═════ SEZIONE DEL DOCUMENTO ═════

I contorni dell'attacco, insomma, sono piuttosto oscuri. Sulla base dei documenti trovati nella vecchia Audi A4 color argento, da cui è partito l'attacco alla camionetta della polizia e sulla quale sono stati trovati un fucile da caccia e armi bianche, tra cui un coltello da cucina, Karim Cheurfi sarebbe nato il 31 dicembre 1977 a Livry-Gargan a Seine-Saint-Denis e vivrebbe a Chelles, nelle vicinanze di Parigi. Molto prima dell'attentato di ieri sera, il 39enne aveva dimostrato, lontano da qualsiasi contesto terroristico, odio e risentimento contro le forze di sicurezza.

═════ MATERIALE ═════

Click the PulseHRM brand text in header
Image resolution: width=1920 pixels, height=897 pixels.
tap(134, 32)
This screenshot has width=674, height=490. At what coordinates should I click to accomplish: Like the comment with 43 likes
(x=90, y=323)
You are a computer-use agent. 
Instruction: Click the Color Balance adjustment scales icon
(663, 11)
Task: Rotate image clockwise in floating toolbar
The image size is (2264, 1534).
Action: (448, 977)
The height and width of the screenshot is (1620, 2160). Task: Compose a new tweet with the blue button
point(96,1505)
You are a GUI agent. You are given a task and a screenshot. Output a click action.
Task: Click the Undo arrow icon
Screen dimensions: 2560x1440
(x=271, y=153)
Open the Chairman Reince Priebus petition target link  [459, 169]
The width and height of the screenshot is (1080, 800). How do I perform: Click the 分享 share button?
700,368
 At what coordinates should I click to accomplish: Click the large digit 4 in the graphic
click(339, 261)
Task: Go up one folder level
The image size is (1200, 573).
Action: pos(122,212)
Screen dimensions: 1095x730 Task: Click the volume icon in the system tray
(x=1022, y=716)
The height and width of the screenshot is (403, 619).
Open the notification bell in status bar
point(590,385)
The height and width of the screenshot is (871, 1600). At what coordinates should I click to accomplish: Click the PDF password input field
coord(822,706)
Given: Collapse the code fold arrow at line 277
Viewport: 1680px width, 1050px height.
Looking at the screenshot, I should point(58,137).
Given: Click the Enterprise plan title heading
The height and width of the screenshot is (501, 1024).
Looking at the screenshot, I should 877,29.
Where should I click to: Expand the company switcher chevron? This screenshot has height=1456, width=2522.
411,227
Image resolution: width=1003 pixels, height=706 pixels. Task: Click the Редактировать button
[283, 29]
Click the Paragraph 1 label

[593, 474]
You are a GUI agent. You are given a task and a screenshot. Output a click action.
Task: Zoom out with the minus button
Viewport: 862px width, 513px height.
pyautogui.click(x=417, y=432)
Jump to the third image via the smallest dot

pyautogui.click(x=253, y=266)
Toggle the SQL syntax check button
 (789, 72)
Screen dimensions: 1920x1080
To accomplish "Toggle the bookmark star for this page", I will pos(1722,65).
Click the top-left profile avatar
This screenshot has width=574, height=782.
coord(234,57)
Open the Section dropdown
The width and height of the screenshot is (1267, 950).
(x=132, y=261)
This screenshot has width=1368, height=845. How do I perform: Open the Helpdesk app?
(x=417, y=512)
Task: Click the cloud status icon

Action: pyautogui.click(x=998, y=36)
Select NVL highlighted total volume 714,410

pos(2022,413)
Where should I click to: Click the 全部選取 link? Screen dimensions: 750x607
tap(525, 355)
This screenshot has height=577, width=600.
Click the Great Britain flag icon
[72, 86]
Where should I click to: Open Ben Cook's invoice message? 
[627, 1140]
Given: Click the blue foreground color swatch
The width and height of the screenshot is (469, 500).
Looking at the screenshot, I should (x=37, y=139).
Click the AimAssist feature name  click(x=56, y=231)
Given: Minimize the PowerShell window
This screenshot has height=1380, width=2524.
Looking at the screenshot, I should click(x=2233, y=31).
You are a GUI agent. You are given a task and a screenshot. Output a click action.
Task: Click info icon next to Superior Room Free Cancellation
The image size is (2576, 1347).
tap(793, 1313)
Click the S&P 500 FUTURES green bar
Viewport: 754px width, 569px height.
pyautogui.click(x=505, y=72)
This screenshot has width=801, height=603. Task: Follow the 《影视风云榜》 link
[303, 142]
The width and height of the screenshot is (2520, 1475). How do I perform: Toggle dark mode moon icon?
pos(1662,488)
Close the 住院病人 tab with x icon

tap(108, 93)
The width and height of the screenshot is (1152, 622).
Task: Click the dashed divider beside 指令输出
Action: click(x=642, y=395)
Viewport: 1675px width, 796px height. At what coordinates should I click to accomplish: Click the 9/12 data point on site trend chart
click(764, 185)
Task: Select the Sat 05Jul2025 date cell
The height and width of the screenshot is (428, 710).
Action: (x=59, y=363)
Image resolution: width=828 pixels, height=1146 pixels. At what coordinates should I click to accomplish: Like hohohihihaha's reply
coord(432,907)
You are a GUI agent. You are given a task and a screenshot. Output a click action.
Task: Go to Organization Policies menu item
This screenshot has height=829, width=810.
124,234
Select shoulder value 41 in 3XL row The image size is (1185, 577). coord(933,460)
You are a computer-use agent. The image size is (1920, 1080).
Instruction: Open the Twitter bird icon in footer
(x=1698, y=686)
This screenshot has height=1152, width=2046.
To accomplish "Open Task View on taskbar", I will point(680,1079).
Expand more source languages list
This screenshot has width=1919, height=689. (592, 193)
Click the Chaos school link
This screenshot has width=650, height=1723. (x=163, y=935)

═════

> **ESERCIZIO ASSEGNATO**
Per ciascuna delle tre affermazioni indichi se concorda con il brano sull'attacco, rispondendo sì o no e citando alla lettera le parole del brano che lo stabiliscono.
1. L'attacco alla camionetta della polizia è partito da un'Audi A4 color argento.
2. Nell'auto è stata rinvenuta una pistola.
3. Karim Cheurfi vivrebbe a Livry-Gargan.
Le righe non hanno alcun ruolo in questo esercizio.

> **SOLUZIONE PROPOSTA**
1. Sì: «vecchia Audi A4 color argento, da cui è partito l'attacco alla camionetta della polizia».
2. No: «sono stati trovati un fucile da caccia e armi bianche, tra cui un coltello da cucina».
3. No: «vivrebbe a Chelles, nelle vicinanze di Parigi».